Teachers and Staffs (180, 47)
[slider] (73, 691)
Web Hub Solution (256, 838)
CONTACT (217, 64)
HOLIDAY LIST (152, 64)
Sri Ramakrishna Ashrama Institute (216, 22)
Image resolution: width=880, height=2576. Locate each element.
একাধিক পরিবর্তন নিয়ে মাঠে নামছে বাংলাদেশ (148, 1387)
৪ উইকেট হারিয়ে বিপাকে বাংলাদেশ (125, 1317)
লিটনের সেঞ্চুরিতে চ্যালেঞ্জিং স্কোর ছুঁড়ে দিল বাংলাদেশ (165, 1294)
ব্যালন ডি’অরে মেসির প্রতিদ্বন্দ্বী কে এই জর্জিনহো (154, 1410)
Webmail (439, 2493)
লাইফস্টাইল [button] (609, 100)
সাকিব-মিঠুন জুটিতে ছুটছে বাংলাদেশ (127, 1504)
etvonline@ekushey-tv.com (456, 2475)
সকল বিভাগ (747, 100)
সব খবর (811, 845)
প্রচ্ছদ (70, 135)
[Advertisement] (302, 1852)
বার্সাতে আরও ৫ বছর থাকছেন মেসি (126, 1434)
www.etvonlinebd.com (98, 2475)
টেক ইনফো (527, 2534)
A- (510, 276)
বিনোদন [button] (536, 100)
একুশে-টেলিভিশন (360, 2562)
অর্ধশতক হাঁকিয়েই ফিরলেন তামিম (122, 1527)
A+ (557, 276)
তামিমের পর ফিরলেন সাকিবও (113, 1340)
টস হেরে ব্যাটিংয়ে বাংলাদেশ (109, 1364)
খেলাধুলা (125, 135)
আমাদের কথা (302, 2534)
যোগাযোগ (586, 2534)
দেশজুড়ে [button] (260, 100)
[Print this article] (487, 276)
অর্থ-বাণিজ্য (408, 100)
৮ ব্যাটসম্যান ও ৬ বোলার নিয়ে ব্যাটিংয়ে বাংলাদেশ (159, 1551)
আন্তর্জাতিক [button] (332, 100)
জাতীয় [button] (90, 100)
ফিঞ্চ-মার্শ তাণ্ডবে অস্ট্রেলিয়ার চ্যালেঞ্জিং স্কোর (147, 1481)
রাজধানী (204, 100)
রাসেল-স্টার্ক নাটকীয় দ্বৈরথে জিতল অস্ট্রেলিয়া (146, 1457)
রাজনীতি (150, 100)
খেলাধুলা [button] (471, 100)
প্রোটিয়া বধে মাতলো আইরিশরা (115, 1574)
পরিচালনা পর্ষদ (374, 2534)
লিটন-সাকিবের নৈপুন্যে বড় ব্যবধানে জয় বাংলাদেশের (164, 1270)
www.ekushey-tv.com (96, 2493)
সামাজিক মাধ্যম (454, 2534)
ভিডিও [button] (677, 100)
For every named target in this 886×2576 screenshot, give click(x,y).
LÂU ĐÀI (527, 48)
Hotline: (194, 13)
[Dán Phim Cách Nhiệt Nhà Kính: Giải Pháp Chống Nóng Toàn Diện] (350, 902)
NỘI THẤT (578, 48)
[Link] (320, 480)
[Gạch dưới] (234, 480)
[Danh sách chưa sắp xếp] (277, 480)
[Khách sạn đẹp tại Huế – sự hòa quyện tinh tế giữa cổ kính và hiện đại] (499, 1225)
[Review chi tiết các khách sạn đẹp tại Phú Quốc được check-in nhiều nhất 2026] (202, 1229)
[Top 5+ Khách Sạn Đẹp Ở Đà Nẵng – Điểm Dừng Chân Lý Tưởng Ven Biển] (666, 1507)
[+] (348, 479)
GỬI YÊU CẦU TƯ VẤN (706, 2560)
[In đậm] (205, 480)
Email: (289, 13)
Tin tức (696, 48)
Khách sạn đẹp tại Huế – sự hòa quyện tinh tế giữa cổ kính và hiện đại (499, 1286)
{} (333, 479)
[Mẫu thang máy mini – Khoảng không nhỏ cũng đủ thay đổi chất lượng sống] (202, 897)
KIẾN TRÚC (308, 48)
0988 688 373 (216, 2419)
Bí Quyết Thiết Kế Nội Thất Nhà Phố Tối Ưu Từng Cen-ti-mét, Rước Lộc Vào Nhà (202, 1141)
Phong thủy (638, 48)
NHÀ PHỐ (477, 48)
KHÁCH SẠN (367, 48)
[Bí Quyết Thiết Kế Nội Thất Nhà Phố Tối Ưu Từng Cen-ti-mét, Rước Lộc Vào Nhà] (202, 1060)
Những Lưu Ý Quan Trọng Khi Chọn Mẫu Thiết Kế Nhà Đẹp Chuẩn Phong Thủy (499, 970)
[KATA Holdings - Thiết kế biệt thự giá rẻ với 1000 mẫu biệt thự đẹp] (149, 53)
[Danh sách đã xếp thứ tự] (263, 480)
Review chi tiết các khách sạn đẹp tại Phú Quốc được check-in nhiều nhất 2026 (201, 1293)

● ● ● ● ●

■ Goal of the exercise: Among the records, find every line with the word "Phong" and copy it.

■ Answer box:
Phong thủy (638, 48)
Những Lưu Ý Quan Trọng Khi Chọn Mẫu Thiết Kế Nhà Đẹp Chuẩn Phong Thủy (499, 970)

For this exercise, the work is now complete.